Give back every record below, character for character.
# # # # #
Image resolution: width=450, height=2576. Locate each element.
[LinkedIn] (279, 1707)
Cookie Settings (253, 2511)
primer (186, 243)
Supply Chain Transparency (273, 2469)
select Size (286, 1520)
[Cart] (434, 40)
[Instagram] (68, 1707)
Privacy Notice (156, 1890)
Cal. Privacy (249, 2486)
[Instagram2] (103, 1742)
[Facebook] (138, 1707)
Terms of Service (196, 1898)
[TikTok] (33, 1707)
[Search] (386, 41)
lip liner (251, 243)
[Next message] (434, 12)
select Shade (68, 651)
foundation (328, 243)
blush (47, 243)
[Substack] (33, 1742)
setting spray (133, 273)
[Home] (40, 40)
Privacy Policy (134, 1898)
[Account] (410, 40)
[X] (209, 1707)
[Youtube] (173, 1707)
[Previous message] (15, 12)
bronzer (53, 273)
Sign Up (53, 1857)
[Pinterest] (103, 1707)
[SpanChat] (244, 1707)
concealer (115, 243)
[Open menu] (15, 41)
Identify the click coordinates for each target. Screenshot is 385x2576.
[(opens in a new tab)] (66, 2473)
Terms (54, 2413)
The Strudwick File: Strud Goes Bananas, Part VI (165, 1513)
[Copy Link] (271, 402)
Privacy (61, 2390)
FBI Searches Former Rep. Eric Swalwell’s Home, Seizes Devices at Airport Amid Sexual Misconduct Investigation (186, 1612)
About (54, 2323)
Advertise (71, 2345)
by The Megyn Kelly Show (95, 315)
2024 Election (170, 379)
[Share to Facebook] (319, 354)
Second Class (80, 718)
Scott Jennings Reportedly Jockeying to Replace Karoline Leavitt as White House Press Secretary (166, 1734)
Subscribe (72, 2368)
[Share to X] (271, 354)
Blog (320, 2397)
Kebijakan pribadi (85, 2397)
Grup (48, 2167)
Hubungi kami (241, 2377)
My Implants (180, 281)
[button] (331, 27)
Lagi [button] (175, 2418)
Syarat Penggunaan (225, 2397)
# # # # #
**Solution to the exercise:**
Image resolution: width=450, height=2576. Locate each element.
[LinkedIn] (279, 1707)
Cookie Settings (253, 2511)
primer (186, 243)
Supply Chain Transparency (273, 2469)
select Size (286, 1520)
[Cart] (434, 40)
[Instagram] (68, 1707)
Privacy Notice (156, 1890)
Cal. Privacy (249, 2486)
[Instagram2] (103, 1742)
[Facebook] (138, 1707)
Terms of Service (196, 1898)
[TikTok] (33, 1707)
[Search] (386, 41)
lip liner (251, 243)
[Next message] (434, 12)
select Shade (68, 651)
foundation (328, 243)
blush (47, 243)
[Substack] (33, 1742)
setting spray (133, 273)
[Home] (40, 40)
Privacy Policy (134, 1898)
[Account] (410, 40)
[X] (209, 1707)
[Youtube] (173, 1707)
[Previous message] (15, 12)
bronzer (53, 273)
Sign Up (53, 1857)
[Pinterest] (103, 1707)
[SpanChat] (244, 1707)
concealer (115, 243)
[Open menu] (15, 41)
Identify the click coordinates for each target. Screenshot is 385x2576.
[(opens in a new tab)] (66, 2473)
Terms (54, 2413)
The Strudwick File: Strud Goes Bananas, Part VI (165, 1513)
[Copy Link] (271, 402)
Privacy (61, 2390)
FBI Searches Former Rep. Eric Swalwell’s Home, Seizes Devices at Airport Amid Sexual Misconduct Investigation (186, 1612)
About (54, 2323)
Advertise (71, 2345)
by The Megyn Kelly Show (95, 315)
2024 Election (170, 379)
[Share to Facebook] (319, 354)
Second Class (80, 718)
Scott Jennings Reportedly Jockeying to Replace Karoline Leavitt as White House Press Secretary (166, 1734)
Subscribe (72, 2368)
[Share to X] (271, 354)
Blog (320, 2397)
Kebijakan pribadi (85, 2397)
Grup (48, 2167)
Hubungi kami (241, 2377)
My Implants (180, 281)
[button] (331, 27)
Lagi [button] (175, 2418)
Syarat Penggunaan (225, 2397)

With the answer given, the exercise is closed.